§ **Metin Bölümü**
+===+

{ "title": "Beyin Kanaması", "image": "https://www.kanama.gen.tr/images/beyin-kanamasi.jpg", "date": "20.01.2024 12:02:55", "author": "Selen Karadeniz", "article": [ { "article": "Beyin kanaması, genellikle hipertansif olan bir kişide ani bir şekilde gelişen baş ağrısıyla, kusma ve tek taraflı felç benzeri nörolojik belirtilerle kendini gösteren, komaya kadar giden klinik bir tablodur. Gerekli önlem alınmadığı takdirde hiper tansiyon, kafaya alınan darbe, beyin damarlarındaki zayıflama ile bölgede kan birikimi nedeniyle oluşan anevrizma, damar bozukluğu, beyin tümörü, kanama bozukluğu, vücuttaki kanama sorunları gibi çeşitli sebeplerden dolayı beyin kanaması oluşabilir.

+===+

§ **Veri Alıntıları**
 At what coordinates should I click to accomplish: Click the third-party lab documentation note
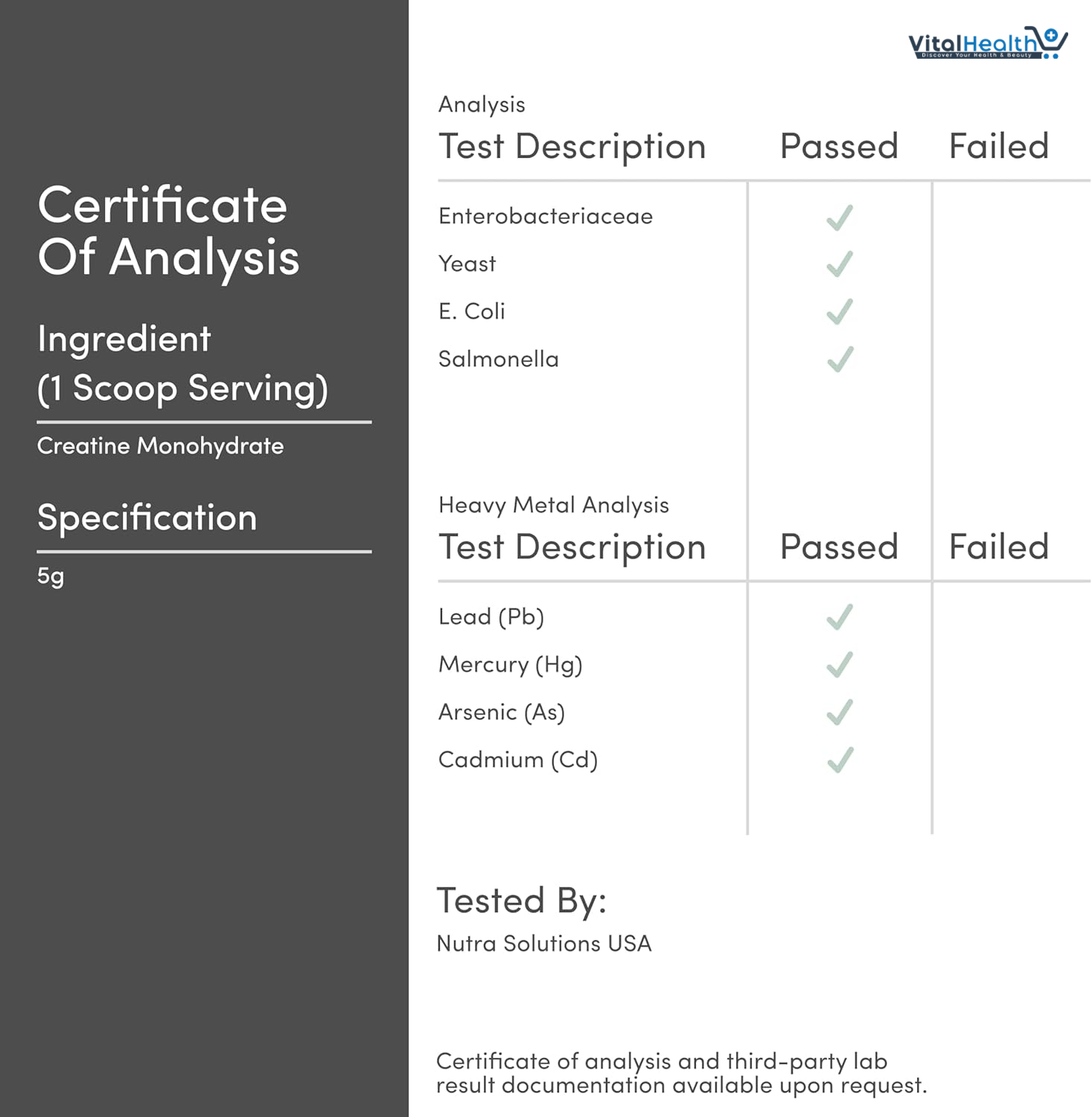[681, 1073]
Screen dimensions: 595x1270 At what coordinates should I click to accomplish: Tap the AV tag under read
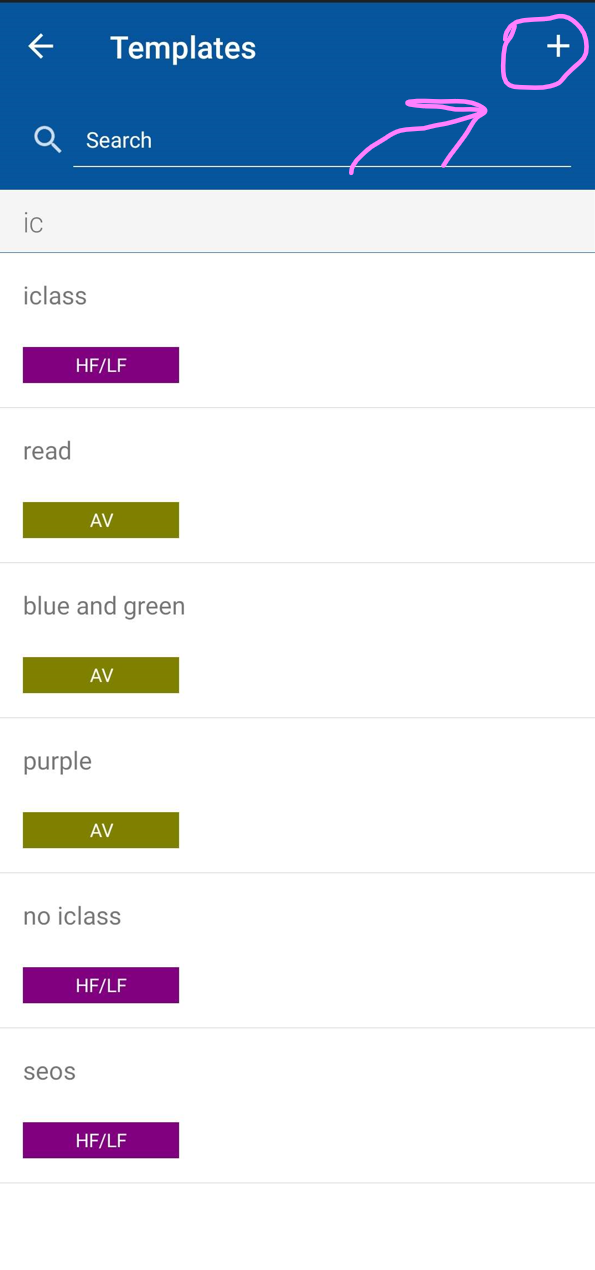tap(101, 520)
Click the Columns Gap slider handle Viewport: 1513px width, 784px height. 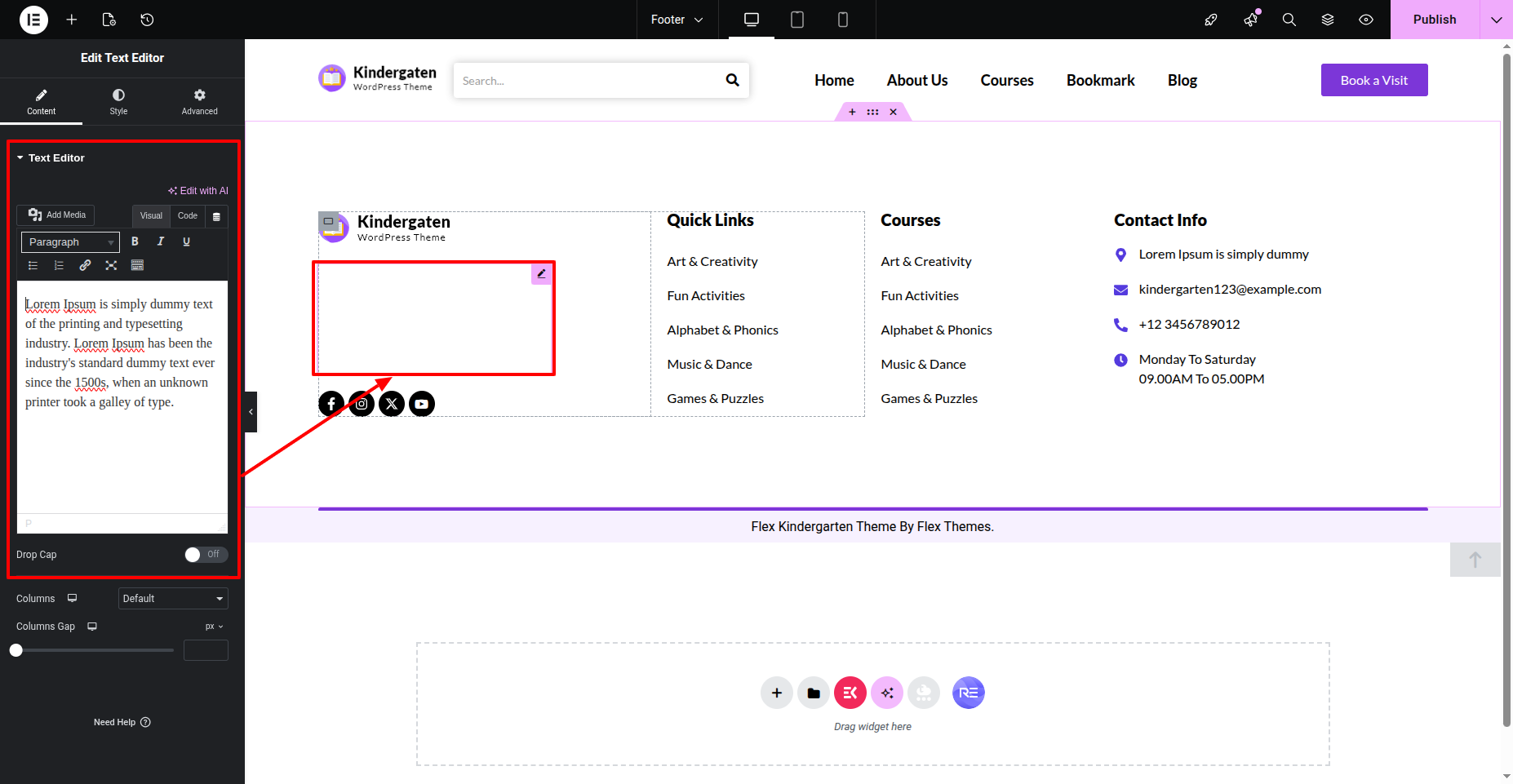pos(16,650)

+===+

§ **Çalışma Görevi 1**
Beyin kanaması metnine göre bu klinik tablo genellikle nasıl bir kişide ani baş ağrısıyla gelişir?
§ **Çalışma Görevi 2**
Beyin kanaması metnini son cümleden sonra sürdürün.
Bu malzeme başka bir kaynaktan alınmıştır.

§ **Alıştırma Cevabı 1**
Genellikle hipertansif olan bir kişide gelişir.

§ **Alıştırma Cevabı 2**
Beyin kanaması kanamanın meydana geldiği yere, yaygınlığına ya da kanamanın sınırlı olmasına göre farklı klinik seyir izleyebilir. Toplumda görülme sıklığı yüz binde 12-15 kadardır. Kanamanın başlangıcı genellikle bir eylem sırsında gerçekleşir. Çok nadir olarak uykuda başlar. Vücutta kan basıncının yükselmesiyle ya da kan akımının artmasıyla alakalı olabilir.

Beyin kanamalarının sınıflandırılması
Beyinde üstte duramater adı verilen bir zar bulunur. Zarın üzerindeki damarların travma sonucunda çatlayan ya da kırılan kafatası kemikleri yüzünden zedelenmesiyle beyin kanaması oluşabilir. Kanama duramater ve kafatası kemiklerinin arasında birikerek beyni sıkıştırır. Eğer hasta ameliyata alınmazsa, beyin ölümü kaçınılmaz olur. Bu tür kanamalar epidural hematom olarak tanımlanır. Travmaların şiddetli olması halinde beyin üzerinde bulunan damarlarda zedelenir. Damarlardan sızıntı yapan kan duramater altında birikir ve beyni sıkıştırır. Bunlarda subdural hematom olarak tanımlanır. Bazen beyni örten oldukça ince olan araknoid zar altında da kanama olabilir. Bunlarda subaraknoid kanamalardır.

Beyin kanaması neden olur?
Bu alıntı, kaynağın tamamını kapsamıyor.